Comencemos por advertir una verdad de fe: Y es que el Espíritu Santo viene a nosotros, vive en nosotros y ora en nosotros como dice la Iglesia con gemidos inenarrables, y como no pongamos obstáculos, obra en nosotros.
Y en esa cooperación está el secreto de nuestra santificación.
La síntesis, la cúspide de la perfección, es el amor de Dios. Pues he aquí lo que pedimos al Espíritu Santo: que nos encienda en el fuego del amor de Dios. Si el Espíritu Santo enciende en nosotros el fuego del amor, y en nuestros corazones arde el amor de Dios, todas las demás virtudes se nos darán por añadidura. Cuando hay verdadero amor de Dios en el alma, el amor hace milagros: el amor supera el entendimiento; supera las pasiones; supera los instintos, las dificultades, los enemigos. El amor supera los imposibles.
Pedimos amor, fuego; no calor. El calor es un efecto: la causa es el fuego. No pedimos calor, que es afectividad, que es sentimiento, que es emoción del amor, ¡no! Sino fuego creador del calor, y cuando arda en nosotros, en nuestros corazones el amor, porque nuestros corazones estén ardiendo en contacto con ese fuego del amor divino, entonces, calentaremos a todos los que se acerquen, como sucedió a los de Emaús, que su corazón ardía, ¿por qué? Porque estaban en contacto con un volcán de amor.
Todo esto quiere decir muchas cosas: entre otras, que no os preocupéis, que vosotras correspondáis a la gracia y Dios hará lo demás. Yo tengo que morir y no podré daros clases ni pláticas, ni círculos, ni meditaciones, ni retiros… Pero ahí está Dios que no se muere, el Espíritu Santo, que hará su obra, no tanto en beneficio vuestro, cuanto de las almas. Y así como los apóstoles transformados, transformaron el mundo, así vosotras. La gracia crea en nosotros lo sobrenatural y lo esencial y los puntos de mira y las intenciones y los deseos; la causa y los efectos. Es el mismo Espíritu Santo que a los Apóstoles rudos, egoístas, interesados, transformó. De ellos sacó Apóstoles y ¡qué Apóstoles!
Pidamos al Espíritu Santo que nos ponga al abrigo de los egoísmos, de las pasiones. Y discurriendo así por una parte por la puerta de la razón y si Él quiere además por la inspiración, entonces gozaremos de sus celestiales consuelos, porque si hay alguna consolación digna de ser gozada, es la consolación de estar en la verdad.

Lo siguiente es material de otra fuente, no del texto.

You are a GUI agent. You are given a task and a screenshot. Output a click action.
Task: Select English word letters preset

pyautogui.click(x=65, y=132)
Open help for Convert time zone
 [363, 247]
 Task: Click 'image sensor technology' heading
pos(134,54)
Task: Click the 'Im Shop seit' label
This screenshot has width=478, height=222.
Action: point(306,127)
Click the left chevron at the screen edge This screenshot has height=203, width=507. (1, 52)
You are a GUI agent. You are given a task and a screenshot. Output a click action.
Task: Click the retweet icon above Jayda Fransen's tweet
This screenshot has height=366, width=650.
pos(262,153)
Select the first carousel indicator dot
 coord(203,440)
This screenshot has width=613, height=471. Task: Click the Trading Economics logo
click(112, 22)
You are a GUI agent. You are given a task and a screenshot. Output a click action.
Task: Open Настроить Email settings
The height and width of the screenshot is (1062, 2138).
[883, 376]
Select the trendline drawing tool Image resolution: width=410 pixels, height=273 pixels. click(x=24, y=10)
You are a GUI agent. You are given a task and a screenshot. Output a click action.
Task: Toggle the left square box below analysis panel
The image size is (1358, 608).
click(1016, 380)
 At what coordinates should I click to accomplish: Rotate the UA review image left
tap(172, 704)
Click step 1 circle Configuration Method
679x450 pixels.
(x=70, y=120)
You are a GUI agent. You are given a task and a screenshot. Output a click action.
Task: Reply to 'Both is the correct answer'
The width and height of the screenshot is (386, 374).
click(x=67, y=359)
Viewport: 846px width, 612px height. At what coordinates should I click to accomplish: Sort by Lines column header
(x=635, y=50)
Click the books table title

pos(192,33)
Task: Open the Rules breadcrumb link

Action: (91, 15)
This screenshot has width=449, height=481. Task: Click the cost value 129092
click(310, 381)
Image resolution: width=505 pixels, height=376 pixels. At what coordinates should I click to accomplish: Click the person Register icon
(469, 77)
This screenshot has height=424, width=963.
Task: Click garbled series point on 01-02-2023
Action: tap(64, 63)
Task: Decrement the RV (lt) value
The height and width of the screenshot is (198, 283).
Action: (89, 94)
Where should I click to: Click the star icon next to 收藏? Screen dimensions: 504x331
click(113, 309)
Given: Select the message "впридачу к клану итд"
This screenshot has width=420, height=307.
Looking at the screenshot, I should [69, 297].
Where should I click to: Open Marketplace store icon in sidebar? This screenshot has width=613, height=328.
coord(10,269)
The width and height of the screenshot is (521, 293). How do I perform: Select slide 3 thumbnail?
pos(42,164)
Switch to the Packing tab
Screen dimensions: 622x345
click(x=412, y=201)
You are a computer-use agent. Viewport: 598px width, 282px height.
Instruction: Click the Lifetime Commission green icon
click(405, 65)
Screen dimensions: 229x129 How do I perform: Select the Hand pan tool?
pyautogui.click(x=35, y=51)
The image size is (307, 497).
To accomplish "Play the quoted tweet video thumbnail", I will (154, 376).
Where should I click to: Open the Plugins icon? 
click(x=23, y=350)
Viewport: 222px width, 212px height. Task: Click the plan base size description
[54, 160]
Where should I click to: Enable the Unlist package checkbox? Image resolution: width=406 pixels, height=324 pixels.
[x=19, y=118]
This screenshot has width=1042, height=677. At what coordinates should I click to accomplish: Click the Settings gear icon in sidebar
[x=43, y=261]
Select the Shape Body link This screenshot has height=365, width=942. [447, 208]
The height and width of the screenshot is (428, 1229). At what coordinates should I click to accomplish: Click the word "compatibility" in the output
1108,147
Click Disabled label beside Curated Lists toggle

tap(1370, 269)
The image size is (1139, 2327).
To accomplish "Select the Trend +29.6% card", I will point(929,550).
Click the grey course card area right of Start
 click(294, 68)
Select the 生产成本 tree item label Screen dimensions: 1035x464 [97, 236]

Pidamos que nos conceda estar siempre en la verdad y comenzamos a estar cerca de la verdad cuando huimos del egoísmo, de la cabezonería, de la aferración al propio juicio, o nos lo confirma la Iglesia por un ministro suyo, y si no hay esta consolación en la verdad, hay para temer que no estamos en la verdad.
Mirad (…) si en el cielo no tuviéramos más que conocimiento intuitivo y no tuviéramos amor, no seríamos felices. El mero conocimiento no hace felices. Ved la importancia que tiene pedir al Espíritu Santo en la Comunión o como Él quiera – que también puede el Espíritu Santo comulgarse con las almas -, que nos llene los corazones de su amor y nos transforme: que cree en nosotros esa modalidad de un alma que quiere servir a Dios; que cree en nosotros la manera de ser apostólica para que así comencemos a transformar este mundo, y que el Espíritu Santo nos dé a conocer las cosas rectas, y en este valle de lágrimas, en este destierro donde parece que el sufrimiento y el dolor tienen su asiento, que nos permita gozar de sus consolaciones, no para gozarnos sino para que este goce de las divinas consolaciones nos aumente la capacidad de trabajo y nos gastemos como una vela por la gloria de Dios y la Salvación de las almas.